Text:

-*-*-

While all of these issues end up being debated ad nauseum in the online cesspool known as news site comment sections, it genuinely impresses me that a popular movie is generating this type of conversation because of how uncommon it is. Yet, isn’t that what movies should do, regardless of whether you’re a cinephile, or an average viewer? A movie that connects with audiences, particularly members who don’t often connect with movies, is a rare animal indeed, and that should be something for our consideration.
Should the attention be enough for it to win Best Picture? No, but it is a refreshing change of pace when you consider the lackluster topics of conversation inspired by the other nominees. The Imitation Game, Whiplash, and The Theory of Everything are primarily known for their acting. Most of their positive remarks come from the accomplishments of Benedict Cumberbatch, JK Simmons, and Eddie Redmayne, respectively. Nothing against praising good performances (where would movies be without them?), but with Best Picture, you’d expect something a bit weightier.

-*-*-

Set tasks:
[A] In the commentary on the Best Picture race, what are The Imitation Game, Whiplash, and The Theory of Everything primarily known for?
[B] Pick up the commentary on the Best Picture race after its last sentence and write the next paragraph.
None of the lines are needed for this work.

Dataset excerpt:
-*-*-

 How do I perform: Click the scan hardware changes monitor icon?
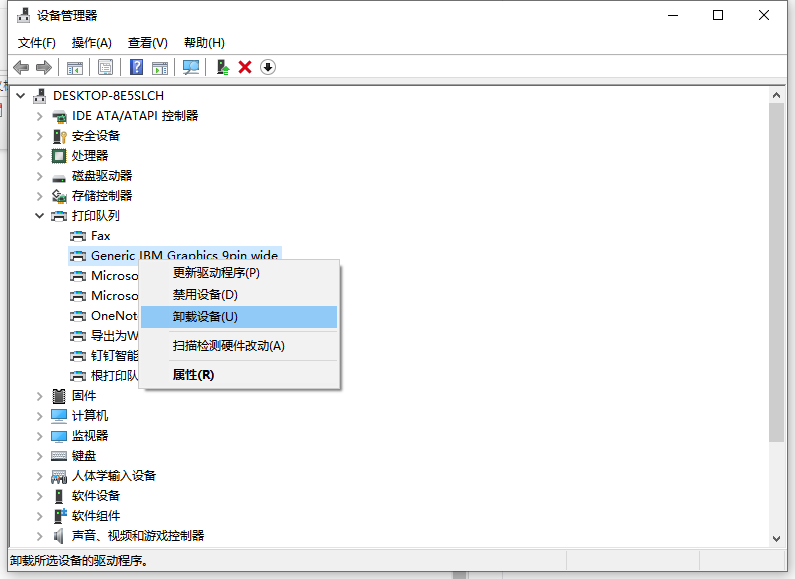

-*-*-

Answers to the tasks:
[A] Their acting.

[B]
Of all the films that were in the running for nominations, it certainly seemed like Selma might have been the one to break in on the territory American Sniper found, as they are both about important events in American history. However, once it failed to secure a nomination in several key categories, the conversation quickly shifted to crying foul rather than discussing the reasons why it should have been nominated. The merits of the film itself seemed secondary to accusing Academy voters of racism and bias, and maybe that’s telling. A film should be nominated because of its own quality, not only because it happens to focus on a specific issue. This isn’t saying that Selma is a bad film or that it shouldn’t have been nominated in other categories, but, as Mxdwn Movies Editor Tim Falkenberg acknowledged in his article when the nominations were announced, “it’s also very hard to argue Selma into any of the categories it could be up for.” This statement is actually true for most of the movies this year – while many are good, it’s hard to say that many are exceptional.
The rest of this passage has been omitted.